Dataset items
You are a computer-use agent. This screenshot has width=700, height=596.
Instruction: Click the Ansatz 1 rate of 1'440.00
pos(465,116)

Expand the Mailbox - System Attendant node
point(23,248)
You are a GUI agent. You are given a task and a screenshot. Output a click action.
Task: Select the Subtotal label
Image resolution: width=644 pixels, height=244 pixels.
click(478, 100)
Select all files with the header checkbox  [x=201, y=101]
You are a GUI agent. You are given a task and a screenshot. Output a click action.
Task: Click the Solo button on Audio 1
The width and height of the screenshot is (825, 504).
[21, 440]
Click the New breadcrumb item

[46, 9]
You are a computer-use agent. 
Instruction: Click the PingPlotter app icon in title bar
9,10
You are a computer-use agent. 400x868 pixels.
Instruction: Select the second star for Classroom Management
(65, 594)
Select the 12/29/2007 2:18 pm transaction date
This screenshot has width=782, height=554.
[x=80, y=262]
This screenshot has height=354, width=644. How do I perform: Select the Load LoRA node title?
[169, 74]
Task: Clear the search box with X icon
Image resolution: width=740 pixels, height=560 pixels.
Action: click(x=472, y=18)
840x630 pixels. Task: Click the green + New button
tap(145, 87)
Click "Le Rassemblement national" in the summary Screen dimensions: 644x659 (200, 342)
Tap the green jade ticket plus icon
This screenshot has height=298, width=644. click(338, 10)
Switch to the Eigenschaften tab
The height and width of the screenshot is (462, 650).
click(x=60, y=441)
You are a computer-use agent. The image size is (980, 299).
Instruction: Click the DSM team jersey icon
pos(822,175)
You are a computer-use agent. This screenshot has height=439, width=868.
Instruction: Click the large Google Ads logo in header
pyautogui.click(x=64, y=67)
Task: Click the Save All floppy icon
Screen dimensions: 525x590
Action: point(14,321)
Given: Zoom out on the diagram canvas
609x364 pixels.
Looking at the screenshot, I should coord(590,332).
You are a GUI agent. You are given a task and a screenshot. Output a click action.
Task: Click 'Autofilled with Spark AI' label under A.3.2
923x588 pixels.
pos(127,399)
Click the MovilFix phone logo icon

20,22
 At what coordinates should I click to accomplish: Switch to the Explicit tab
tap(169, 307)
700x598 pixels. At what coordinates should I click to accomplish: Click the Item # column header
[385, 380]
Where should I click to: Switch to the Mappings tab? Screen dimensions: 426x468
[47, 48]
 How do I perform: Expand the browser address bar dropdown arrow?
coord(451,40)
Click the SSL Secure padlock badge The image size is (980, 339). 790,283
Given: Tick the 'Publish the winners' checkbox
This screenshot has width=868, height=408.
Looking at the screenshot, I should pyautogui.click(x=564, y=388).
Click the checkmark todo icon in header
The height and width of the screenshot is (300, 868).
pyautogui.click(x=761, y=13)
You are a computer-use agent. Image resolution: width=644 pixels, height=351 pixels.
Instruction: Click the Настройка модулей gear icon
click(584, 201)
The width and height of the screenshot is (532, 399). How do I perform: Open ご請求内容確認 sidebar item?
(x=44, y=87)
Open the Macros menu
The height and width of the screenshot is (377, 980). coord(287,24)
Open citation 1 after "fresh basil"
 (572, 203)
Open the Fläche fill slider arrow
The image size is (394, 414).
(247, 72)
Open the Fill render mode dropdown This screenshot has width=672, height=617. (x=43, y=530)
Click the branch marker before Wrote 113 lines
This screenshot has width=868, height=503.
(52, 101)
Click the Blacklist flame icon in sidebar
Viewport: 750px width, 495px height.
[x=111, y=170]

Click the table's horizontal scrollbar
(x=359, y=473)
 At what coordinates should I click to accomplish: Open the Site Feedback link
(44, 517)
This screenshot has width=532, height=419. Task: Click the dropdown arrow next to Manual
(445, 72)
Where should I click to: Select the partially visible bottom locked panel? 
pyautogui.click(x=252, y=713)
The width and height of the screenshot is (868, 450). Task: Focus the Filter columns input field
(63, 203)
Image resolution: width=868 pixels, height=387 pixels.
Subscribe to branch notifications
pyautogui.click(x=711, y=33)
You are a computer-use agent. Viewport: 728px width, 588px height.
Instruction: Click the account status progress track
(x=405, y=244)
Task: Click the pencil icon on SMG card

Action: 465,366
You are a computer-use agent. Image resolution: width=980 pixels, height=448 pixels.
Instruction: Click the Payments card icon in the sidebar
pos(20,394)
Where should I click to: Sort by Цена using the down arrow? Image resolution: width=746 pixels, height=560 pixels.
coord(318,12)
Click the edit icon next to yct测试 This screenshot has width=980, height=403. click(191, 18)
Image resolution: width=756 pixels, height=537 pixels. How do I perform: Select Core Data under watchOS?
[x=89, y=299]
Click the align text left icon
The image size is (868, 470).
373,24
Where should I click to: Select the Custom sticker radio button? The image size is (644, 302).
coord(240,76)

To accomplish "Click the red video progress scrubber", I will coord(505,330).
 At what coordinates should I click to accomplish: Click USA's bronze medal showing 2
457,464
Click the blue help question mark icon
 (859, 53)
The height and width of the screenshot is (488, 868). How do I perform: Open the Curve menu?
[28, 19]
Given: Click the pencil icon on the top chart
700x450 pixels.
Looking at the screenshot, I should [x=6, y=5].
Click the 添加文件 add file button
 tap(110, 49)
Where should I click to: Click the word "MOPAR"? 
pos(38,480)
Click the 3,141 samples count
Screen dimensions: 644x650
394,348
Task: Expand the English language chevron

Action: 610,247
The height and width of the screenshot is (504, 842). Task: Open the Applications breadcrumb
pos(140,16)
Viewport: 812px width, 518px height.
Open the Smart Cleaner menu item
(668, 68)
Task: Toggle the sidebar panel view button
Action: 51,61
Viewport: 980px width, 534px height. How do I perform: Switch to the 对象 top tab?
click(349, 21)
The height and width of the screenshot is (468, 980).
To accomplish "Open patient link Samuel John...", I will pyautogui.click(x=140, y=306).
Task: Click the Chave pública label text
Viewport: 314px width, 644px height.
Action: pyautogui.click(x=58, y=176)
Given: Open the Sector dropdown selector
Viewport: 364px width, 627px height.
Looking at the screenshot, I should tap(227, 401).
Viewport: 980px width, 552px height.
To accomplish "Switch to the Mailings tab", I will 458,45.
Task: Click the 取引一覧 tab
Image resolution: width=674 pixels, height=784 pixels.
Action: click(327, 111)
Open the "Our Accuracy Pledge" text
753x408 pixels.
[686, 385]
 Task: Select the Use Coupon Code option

▸ **Assignment**
For the string "agent", return every line of the data where it appears.

▸ **Exercise response**
You are a computer-use agent. This screenshot has width=700, height=596.
You are a GUI agent. You are given a task and a screenshot. Output a click action.
You are a GUI agent. You are given a task and a screenshot. Output a click action.
You are a computer-use agent. 
You are a computer-use agent. 400x868 pixels.
You are a computer-use agent. The image size is (980, 299).
You are a computer-use agent. This screenshot has height=439, width=868.
You are a GUI agent. You are given a task and a screenshot. Output a click action.
You are a computer-use agent. Image resolution: width=644 pixels, height=351 pixels.
You are a computer-use agent. Viewport: 728px width, 588px height.
You are a computer-use agent. Image resolution: width=980 pixels, height=448 pixels.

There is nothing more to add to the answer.